En quintó lugar, nos encontramos con el Día de la Expiación que, en realidad, consistía más en un ayuno que en una fiesta. Era el único día en que el Sumo sacerdote podía entrar en el Santísimo para ofrecer incienso y rociar la sangre de los sacrificios. Tras realizar estos actos, se soltaba un macho cabrío al desierto que llevaba, simbólicamente, la culpa de la nación, y se sacaban fuera de la ciudad los restos de los animales sacrificados en holocaustos. Durante el día se ayunaba y oraba de manera especialmente solemne.
Cinco días después, la sexta fiesta, de los Tabernáculos o Cabañas, cercana a nuestro primero de octubre. Se conmemoraba con ella la protección de Dios sobre Israel mientras vagó por el desierto a la salida de Egipto y servía asimismo para dar gracias a Dios por las bendiciones recibidas durante el año.
Finalmente , nos encontramos con la Fiesta de la Dedicación (a mediados de nuestro diciembre, aproximadamente) que conmemoraba la restauración y rededicación del Templo realizada por Judas Macabeo.
Si aceptamos como históricas las tradiciones contenidas en el Evangelio de Juan sobre las visitas de Jesús a Jerusalén podemos ver que éste tendió a presentarse como una alternativa SUSTITUTORIA de las festividades judías. No es de extrañar que en su proceso de sustitución una de las acusaciones fuera la de amenazar con destruir el Templo, que constituía para los judíos la máxima expresión de espiritualidad, por eso no debería sorprendernos que el primer mártir cristiano, Esteban, fuera linchado bajo la misma acusación (Hechos 7).

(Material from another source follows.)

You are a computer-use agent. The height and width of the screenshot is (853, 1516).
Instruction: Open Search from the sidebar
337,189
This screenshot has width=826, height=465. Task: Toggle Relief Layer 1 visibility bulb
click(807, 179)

Cuando se produjo la destrucción del Templo, si para el judaísmo significó una tremenda desolación además de un conjunto de problemas teológicos (vg: ¿cómo expiar los pecados si ya no existía donde?), para los primeros cristianos no fue sino una confirmación de su fe .
Para los que confían en las fiestas, la advertencia es clara: La nación de Israel fue endurecida por su mismo orgullo al confiar en la elección y sus obras, pero Dios les dio un espíritu insensible, ojos con los que no pueden ver y oídos con los que no pueden oír, hasta el día de hoy (Dt.29:2ss e Is.29:10).

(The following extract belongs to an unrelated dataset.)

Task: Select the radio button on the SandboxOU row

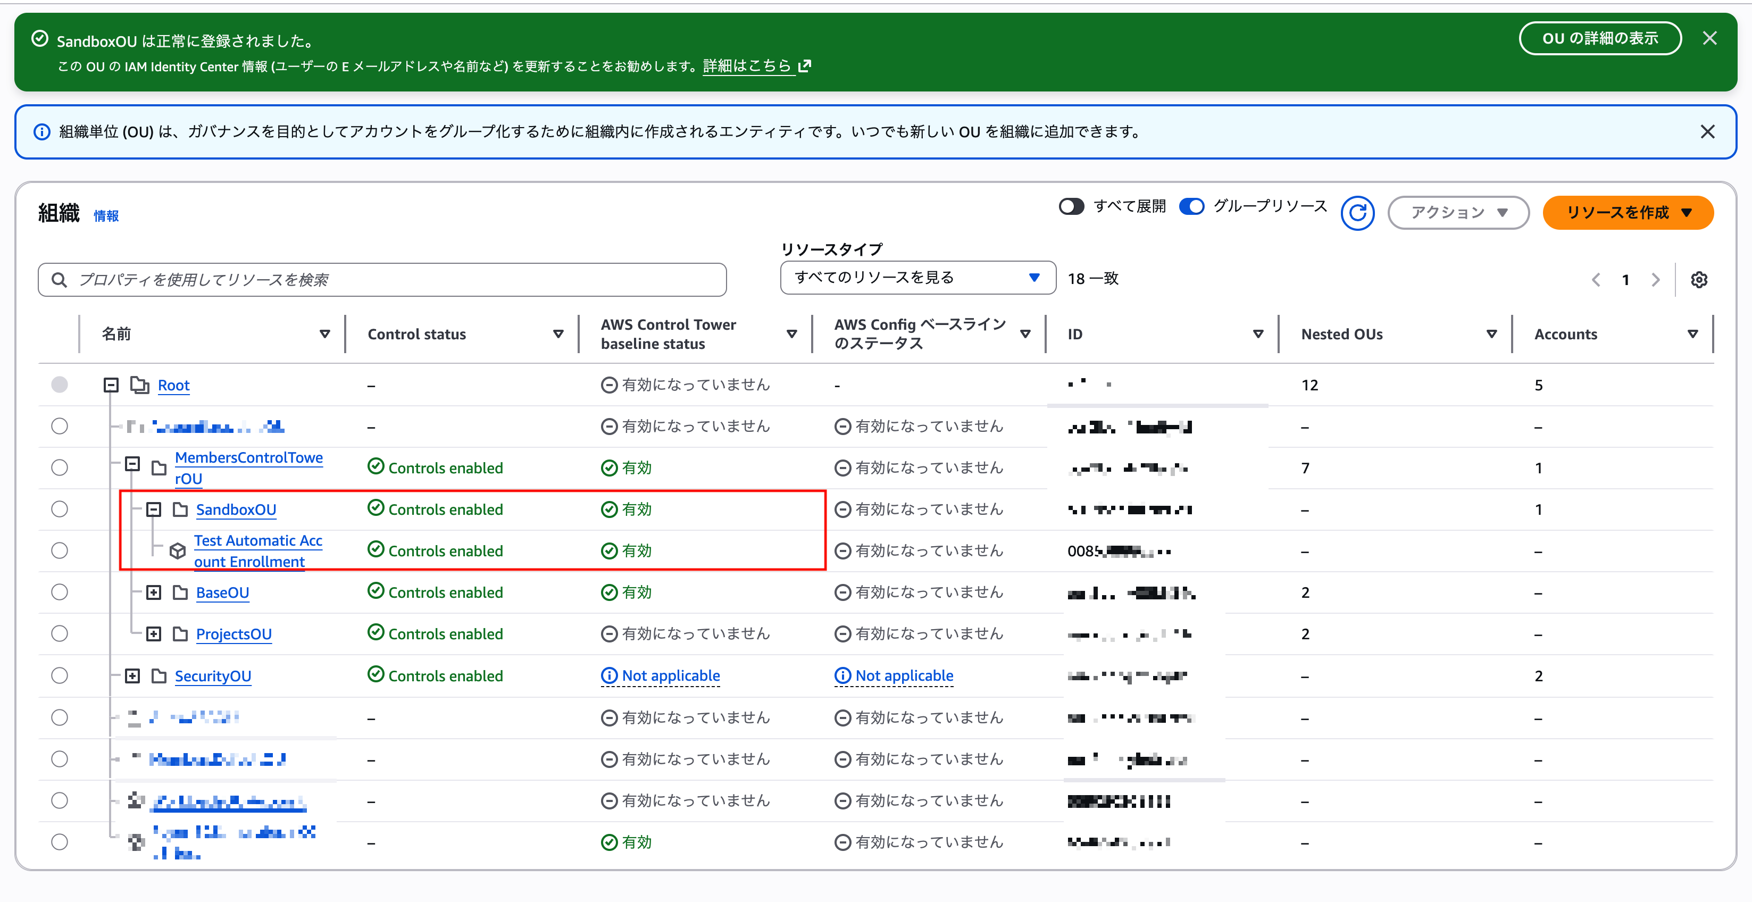Action: click(60, 509)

También Pablo cita el Salmo 69:"Sus fiestas se les conviertan en red y trampa, en tropezadero y en castigo. Que se les nublen los ojos para que no vean, y se encorven sus espaldas para siempre". Vemos entones que la fidelidad de Dios es a los israelitas del remanente y gentiles cristianos y condenación para siempre a la nación de Israel y los judíos que insisten en sus fiestas.
Si persistes en comprar la fidelidad de Dios por medio de las buenas obras, tus espaldas se encorvarán por el peso de ellas y el dolor, el temor y la opresión te llevarán a un profundo sentimiento de culpa, vergüenza y eterna frustración.
Primero dijo: «Sacrificios y ofrendas, holocaustos y expiaciones no te complacen ni fueron de tu agrado» (a pesar de que la ley exigía que se ofrecieran). Luego añadió: «Aquí me tienes: He venido a hacer tu voluntad.» ASÍ QUITÓ LO PRIMERO PARA ESTABLECER LO SEGUNDO. Y en virtud de esa voluntad somos santificados mediante el sacrificio del cuerpo de Jesucristo, OFRECIDO UNA VEZ Y PARA SIEMPRE (Hebreos 10:8-10 NVI).
Es por esta razón que los cristianos no celebramos las fiestas, ya que Jesús es el cumplimiento de cada una de ellas.